■ **Your objective**
Write the data out again exactly, with every picture removed.

■ **Data supplied**
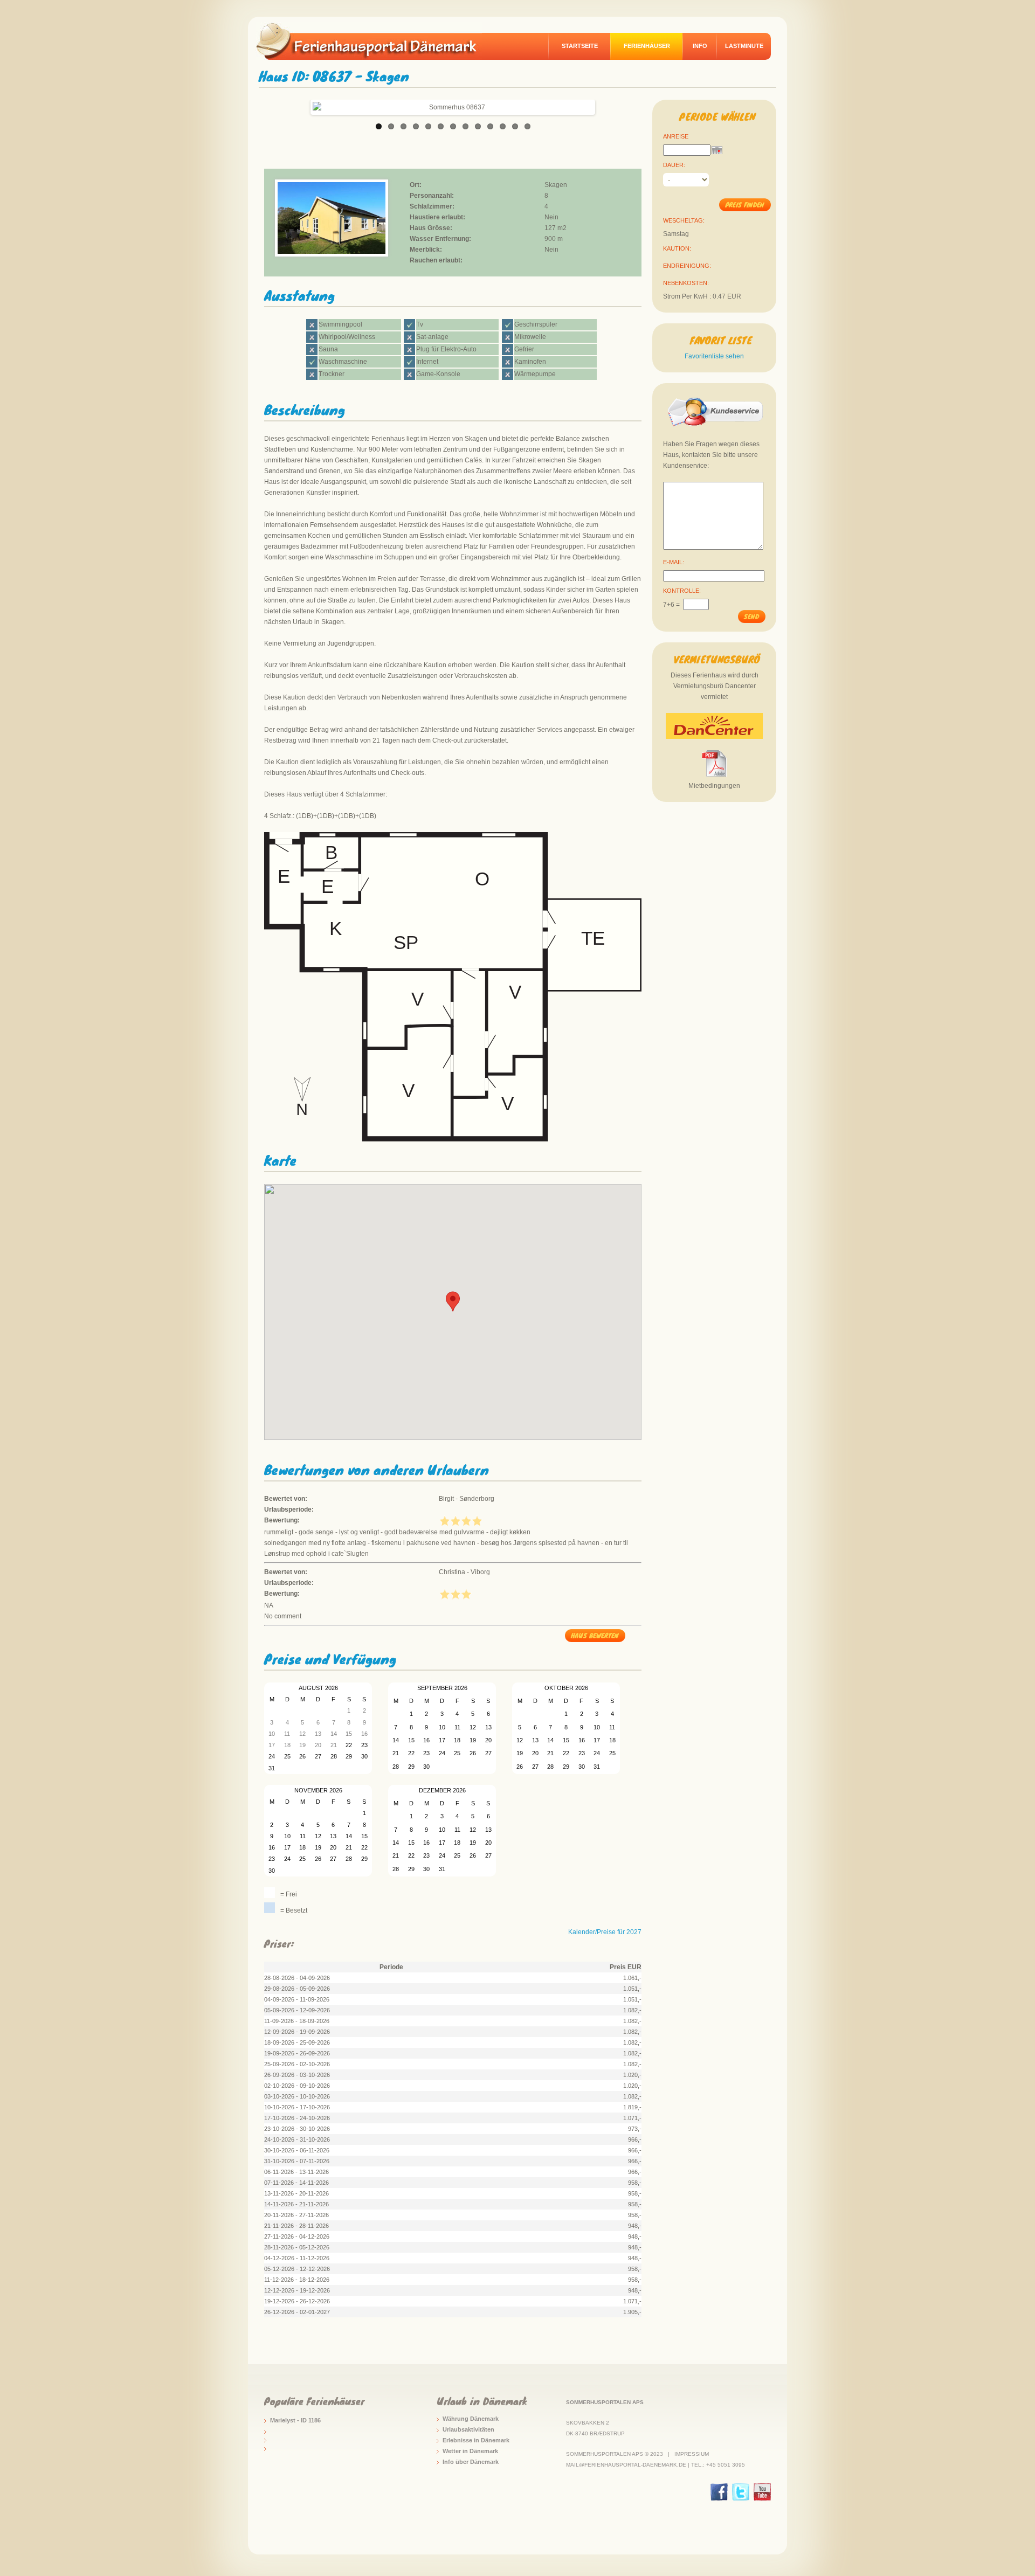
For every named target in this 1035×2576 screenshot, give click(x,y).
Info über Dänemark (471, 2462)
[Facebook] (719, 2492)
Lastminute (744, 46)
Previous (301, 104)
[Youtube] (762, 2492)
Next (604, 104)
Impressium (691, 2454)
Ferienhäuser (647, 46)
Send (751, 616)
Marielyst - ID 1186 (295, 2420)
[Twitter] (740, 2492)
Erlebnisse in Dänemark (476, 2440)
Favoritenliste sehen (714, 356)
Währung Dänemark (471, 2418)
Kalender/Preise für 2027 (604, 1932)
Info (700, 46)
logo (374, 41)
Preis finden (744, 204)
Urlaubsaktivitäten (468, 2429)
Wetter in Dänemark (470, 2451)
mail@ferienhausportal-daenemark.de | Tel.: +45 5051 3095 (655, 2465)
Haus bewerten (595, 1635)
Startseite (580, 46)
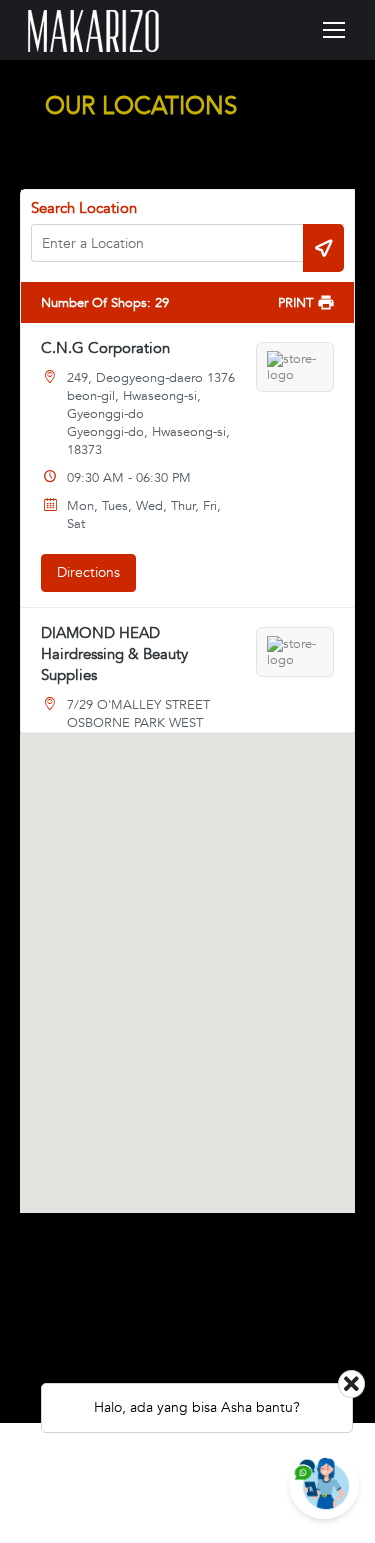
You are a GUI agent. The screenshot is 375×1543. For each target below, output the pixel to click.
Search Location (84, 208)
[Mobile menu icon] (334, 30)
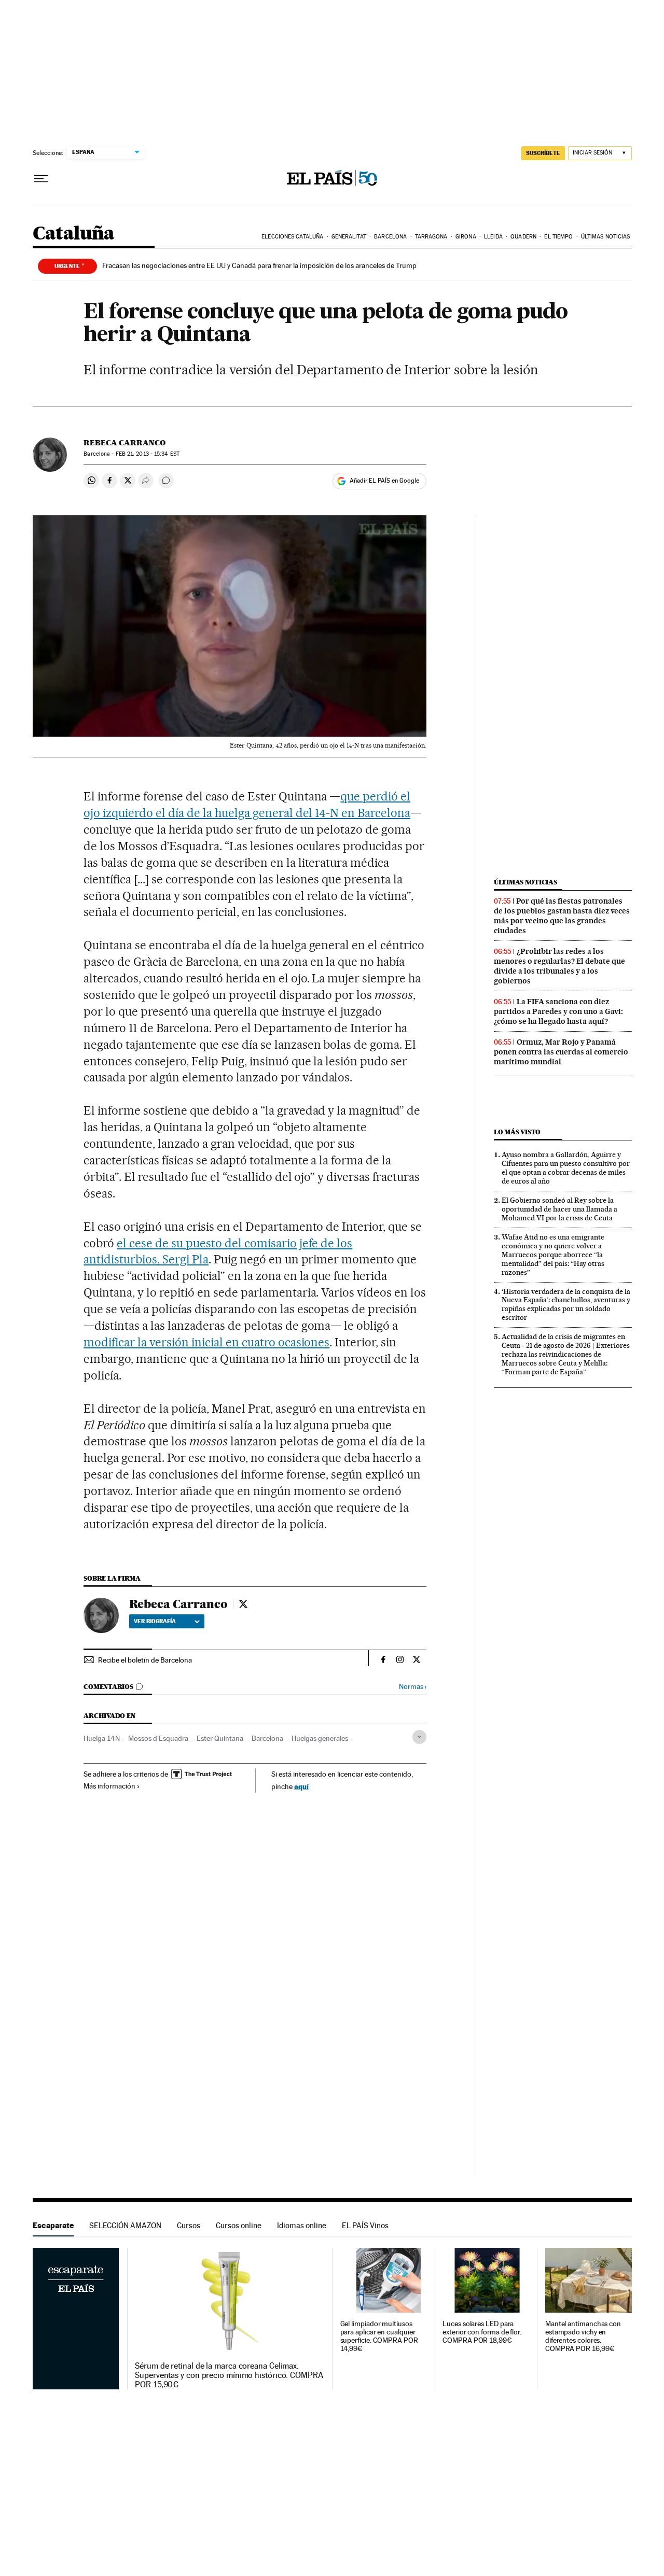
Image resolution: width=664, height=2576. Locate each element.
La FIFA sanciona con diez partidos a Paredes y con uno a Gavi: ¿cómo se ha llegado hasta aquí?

■ **Output below**
For every named target in this 1035×2576 screenshot, give click(x,y).
Info über Dänemark (471, 2462)
[Facebook] (719, 2492)
Lastminute (744, 46)
Previous (301, 104)
[Youtube] (762, 2492)
Next (604, 104)
Impressium (691, 2454)
Ferienhäuser (647, 46)
Send (751, 616)
Marielyst - ID 1186 (295, 2420)
[Twitter] (740, 2492)
Erlebnisse in Dänemark (476, 2440)
Favoritenliste sehen (714, 356)
Währung Dänemark (471, 2418)
Kalender/Preise für 2027 (604, 1932)
Info (700, 46)
logo (374, 41)
Preis finden (744, 204)
Urlaubsaktivitäten (468, 2429)
Wetter in Dänemark (470, 2451)
mail@ferienhausportal-daenemark.de | Tel.: +45 5051 3095 (655, 2465)
Haus bewerten (595, 1635)
Startseite (580, 46)
You are a GUI agent. The screenshot is 375×1543. For each target below, output the pixel to click.
Search Location (84, 208)
[Mobile menu icon] (334, 30)
Image resolution: width=664, height=2576. Locate each element.
La FIFA sanciona con diez partidos a Paredes y con uno a Gavi: ¿cómo se ha llegado hasta aquí?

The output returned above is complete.